Four Burundian hostages have been freed by their kidnappers who kept them in the Democratic Republic of the Congo for more than two weeks.
One of the hostages Mathias Mujuriro interviewed by Iwacu after their release, says, after their kidnapping from a bus in Gatumba near the border with DR Congo in the evening of 9 April, they were taken deep into to the neighbouring country.
“We walked from 9 pm to 9h30 am [of the following day]”, he says.
Mujuriro was kidnapped along with Pierre Butoyi from the central province of Muramvya, Father Ntahondereye Adolphe from the rural district of Kabezi in Bujumbura province, and Ramadhan Barakamfitiye from Buyenzi area in Bujumbura city.
Mujuriro says the kidnappers fed them and did not torture them. However, they blindfolded them and bound their arms all the time they spent there. He and the priest managed to bring the hoods they were blindfolded with.
At their release, their feet were swollen and bruised because the kidnappers took their shoes and made them walk barefoot all the time. The priest could not walk; they carried him all the times they moved.

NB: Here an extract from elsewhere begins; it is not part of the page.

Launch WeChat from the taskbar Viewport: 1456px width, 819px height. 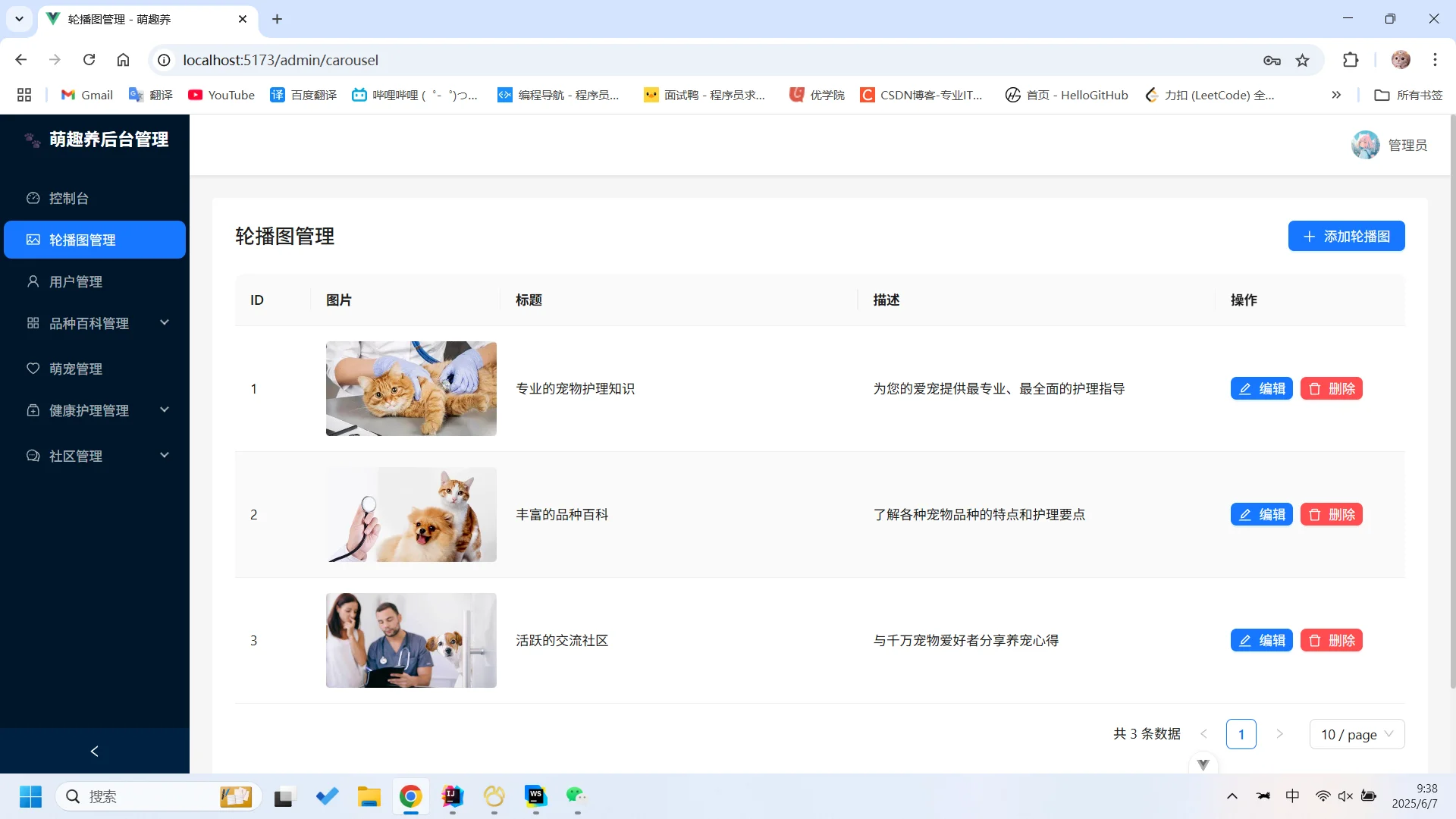point(576,797)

The kidnappers took money and everything else the hostages had. The priest was, however, given his phone back when they were released.
Butoyi was the youngest. The others were elderly. The kidnappers made him carry a sack of rice in the hills of the DR Congo. They claimed they were rebels. They beat him after he refused their proposal to join them.
Mujuriro says the kidnappers accused him and the priest of working with the ruling party’s youth wing Imbonerakure. He was reserved when asked for details about the kidnappers. “I was blindfolded for all the 17 days I spent with them. I didn’t see anything. I couldn’t recognize anyone”, he says.
Kidnapped for ransom?
He confirms reports that the kidnappers asked for ransom. “They threatened to kill us if we didn’t give them money”, says Mujuriro. “So we informed our families. It would have been like suicide if we had died [for not paying the ransom].
He says he and the other hostages didn’t know how their release was negotiated afterwards. “We just heard [on Monday] they would free us yesterday”, he says. “I am thankful to God and those who worked for our release”.
“We left where we were held at 4 pm [on Monday] and reached the border where the kidnappers left us at 1a.m.”.
Mujuriro and his friends were then found by Burundian troops near the border. Pierre Nkurikiye, Spokesman for the
Police, says they were interrogated and then allowed to go back to their families.
Mathieu Sake, a human rights activist who went to see the hostages while they were still held at the army camp, says the four hostages and others who suffer similar fate, are victims of the political crisis that started in 2015.
He says politicians who have things to demand shouldn’t victimize the population.
Sake, the Chairman of ACPDH (a human rights organisation) calls on security forces to be very watchful because “people near the border with DR Congo are always worried something bad like being kidnapped might happen to them anytime”.